#AltraEstate/2 - L'energia che ci viene staccando (ogni tanto) la spina

Staccare la spina. Quante volte ci capita di usare questa (brutta) espressione per enfatizzare l’esigenza di uno stacco dai ritmi frenetici della routine lavorativa quotidiana? Una metafora, quella usata per le ferie estive, dal sapore però un tantino paradossale, per noi giornalisti: perché rinvia all’oggettiva necessità di “ricaricare le batterie” della propria energia vitale ma tentando - almeno per un po’ - di disconnettersi... impresa alquanto ardua per un comunicatore sociale di professione!

Eppure, proprio la pausa estiva - a prescindere dal dove trascorrerla - può diventare un’occasione preziosa di libertà creativa.
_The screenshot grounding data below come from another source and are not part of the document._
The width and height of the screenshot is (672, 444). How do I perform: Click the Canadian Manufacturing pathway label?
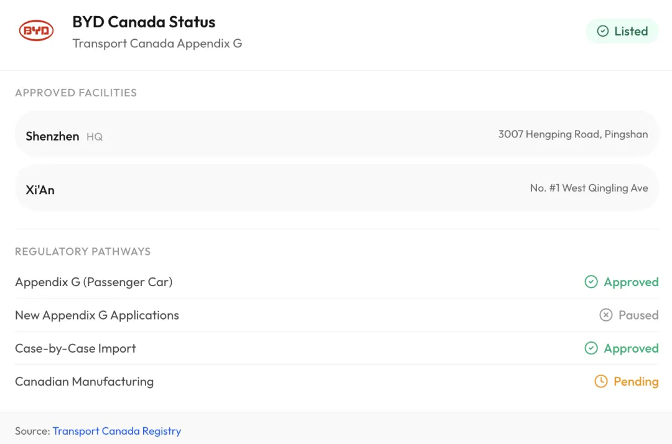coord(84,382)
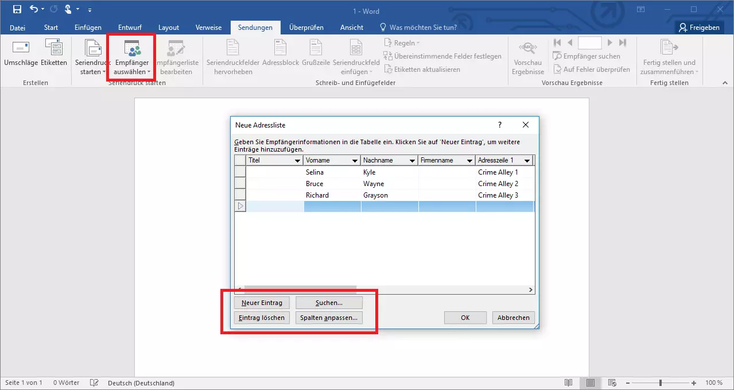Image resolution: width=734 pixels, height=390 pixels.
Task: Click the Etiketten labels icon
Action: tap(53, 48)
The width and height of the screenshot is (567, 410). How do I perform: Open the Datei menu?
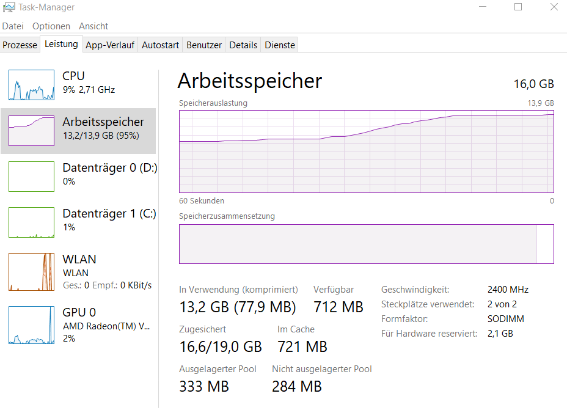pyautogui.click(x=13, y=26)
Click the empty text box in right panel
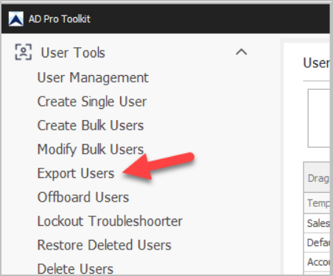The height and width of the screenshot is (276, 333). (319, 118)
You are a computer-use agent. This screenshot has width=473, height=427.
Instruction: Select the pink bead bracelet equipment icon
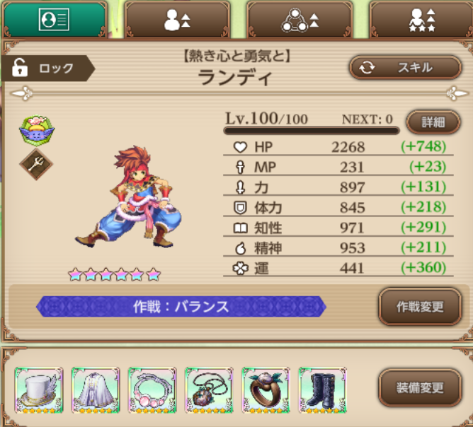[x=152, y=390]
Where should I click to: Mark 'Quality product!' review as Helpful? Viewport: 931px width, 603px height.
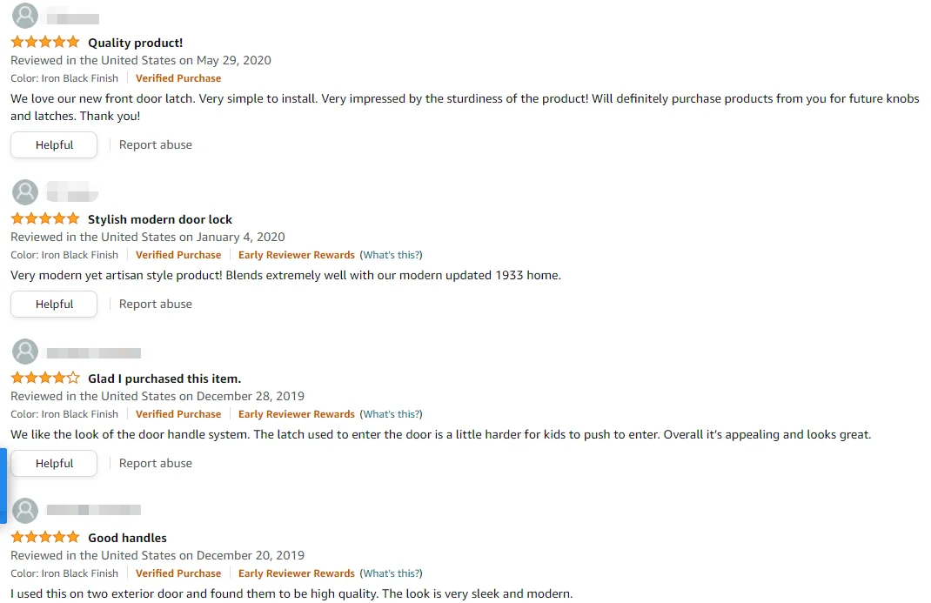(54, 144)
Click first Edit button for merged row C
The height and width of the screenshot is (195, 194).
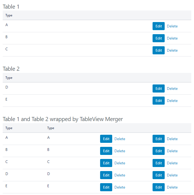pyautogui.click(x=106, y=163)
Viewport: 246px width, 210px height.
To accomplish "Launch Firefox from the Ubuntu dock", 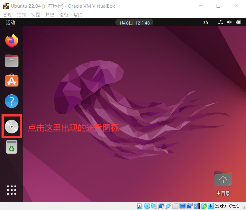I will (12, 40).
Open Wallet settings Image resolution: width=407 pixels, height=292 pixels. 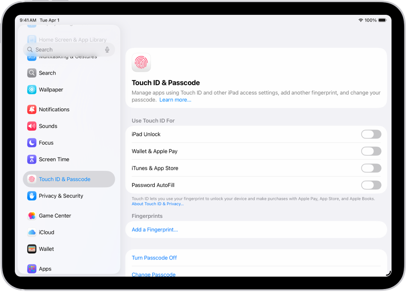point(46,249)
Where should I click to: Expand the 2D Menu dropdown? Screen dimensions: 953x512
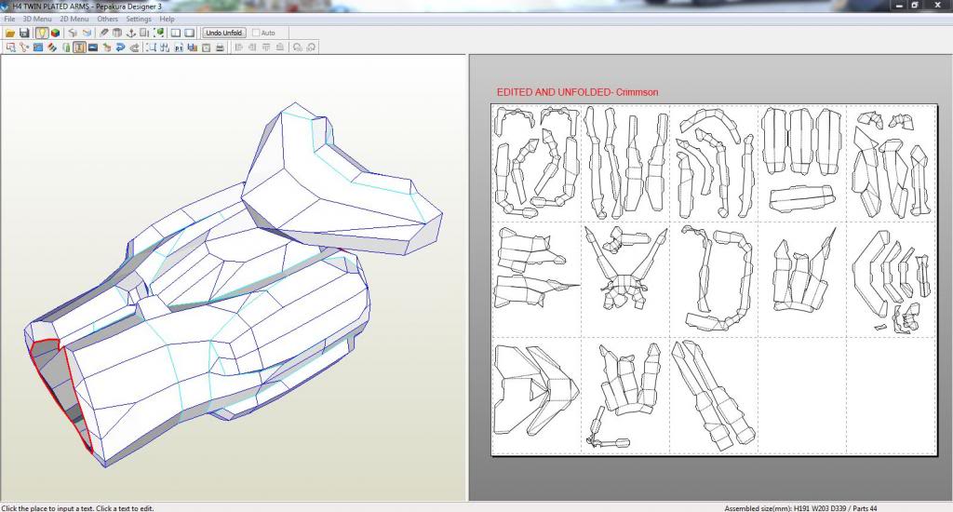[x=74, y=19]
Un’opportunità di (ri)scoperta di quello che Duane Elgin - nella scia di un allievo di Gandhi, Richard Gregg, che per primo usò la definizione nel 1936 - ha chiamato il valore della semplicità volontaria: che è un privarsi di qualcosa ma per lasciare maggiore spazio allo spirito e alla coscienza, per riuscire a discernere - e apprezzare - meglio la qualità della vita senza appesantimenti superflui che ostacolano l’approfondimento delle proprie possibilità.
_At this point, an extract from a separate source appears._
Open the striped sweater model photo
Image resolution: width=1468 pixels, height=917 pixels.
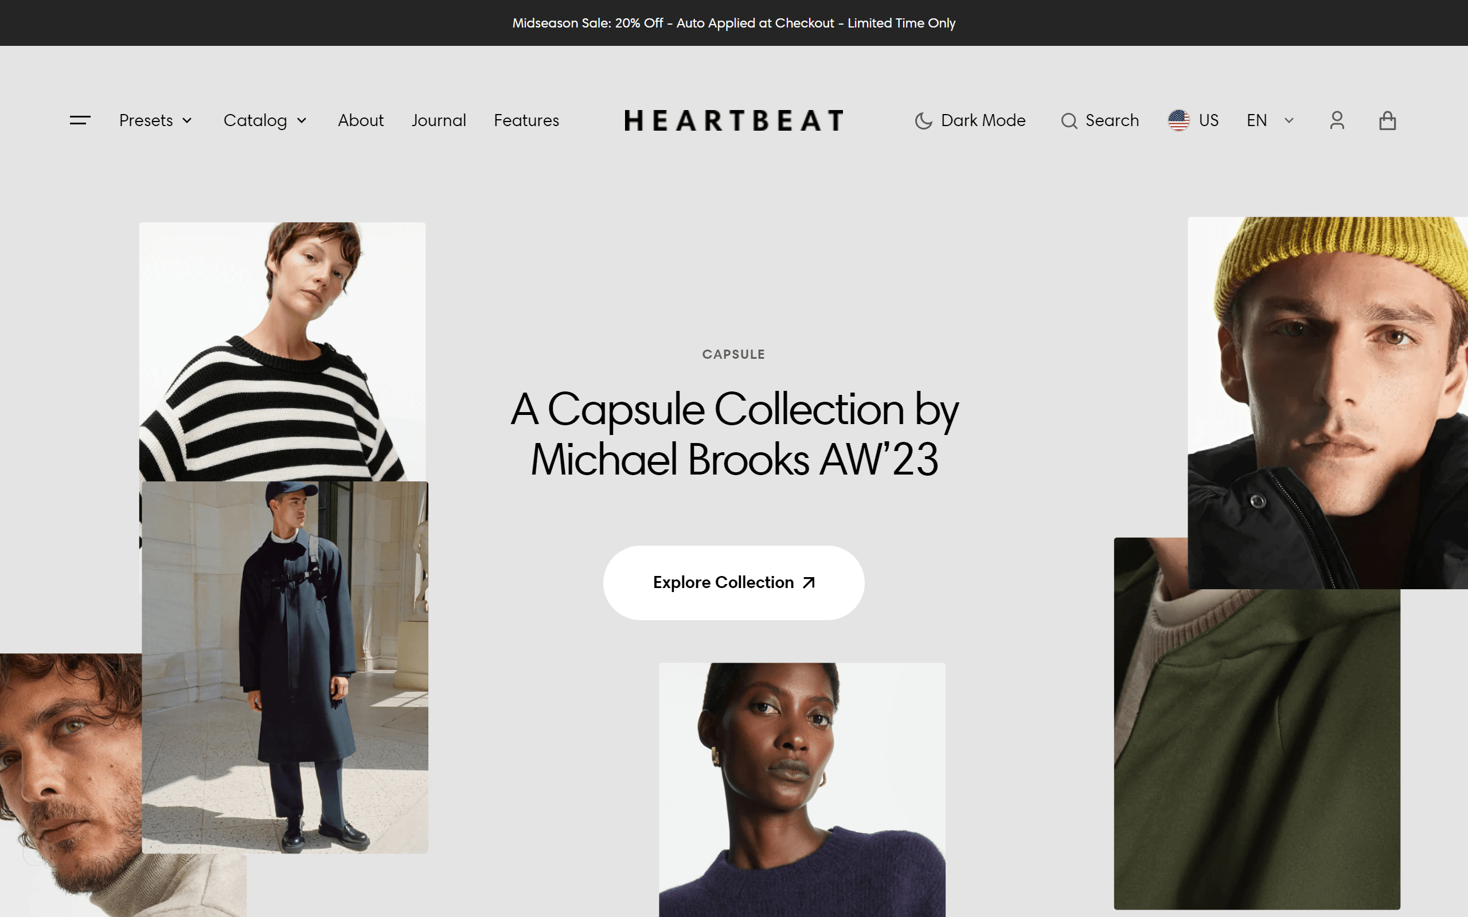coord(282,352)
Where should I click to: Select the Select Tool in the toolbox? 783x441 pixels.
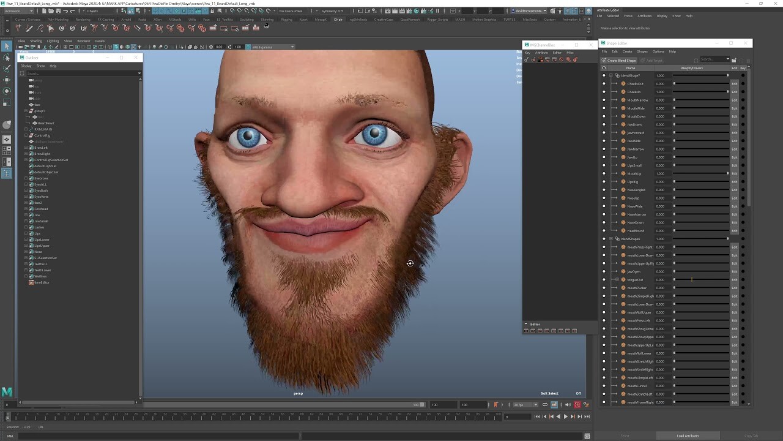point(7,46)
In altri termini, “staccare la spina” in un mondo iperconnesso (e ipervirtuale) può aiutarci a riempire di senso nuovo la stagione estiva proprio grazie a quel vuoto momentaneo (vacanza deriva non a caso da vacuum) che non è vacuità nichilista, bensì spazio (e tempo) di otium nell’accezione che ne davano anche i nostri antenati latini, e lo stoicismo di Seneca in particolare: ossia, recupero di una dimensione di ricerca interiore, approfondimento, formazione, valorizzazione di legami concreti e relazioni autentiche per (tentare di) diventare più sapiens, più saggi. Anche in funzione del nostro mestiere di storyteller, reporter, esploratori dell’esistenza e cercatori di verità, più o meno nascoste.

Non a caso si intitola “Ozio lentezza e nostalgia” un sapido “decalogo mediterraneo per una vita più conviviale” scritto da Christoph Baker (pubblicato in Italia da Emi nel 2002), che varrebbe la pena di rileggere, per dedicarsi - almeno in vacanza - alle cose semplici della vita che conferiscono valore anche a quell’economia del dono studiata dall’antropologo Marcel Mauss e oggi ripresa da movimenti e pensatori attenti non alle logiche disumane del profitto, della velocità e del consumo ma alle dinamiche generative del capitale umano, fonte di (indispensabile) coesione sociale.

«Le persone - scrive Baker - non hanno più tempo per le emozioni, i sentimenti, le relazioni, il pensiero, la memoria, la festa, la vita. Non è assurdo tutto questo? Non ci si dovrà liberare, ritornando a quei ritmi che la natura suggerisce ed esige?». Già.

Vorrei chiudere questi frammenti di pensieri per un’AltraEstate con un ricordo personale, legato ai miei lunghi soggiorni di lavoro dagli anni Ottanta al primo decennio del Duemila in Giappone (Paese peraltro noto per il fenomeno del karoshi, la morte per superlavoro che causa diecimila vittime all’anno). Durante un tour de force particolarmente intenso, per un’inchiesta sulle tracce del sacro nel Sol Levante (poi confluita in un libro), ero talmente presa dalla mia full immersion da non concedermi alcuna sosta. Tanto che un gentile collega nipponico, evidentemente preoccupato del mio stacanovismo occidentale, mi suggerì sornione: “dopo ogni creazione è necessaria la ricreazione”... Una elegante lezione di vita. Che piacerebbe a Oblomov.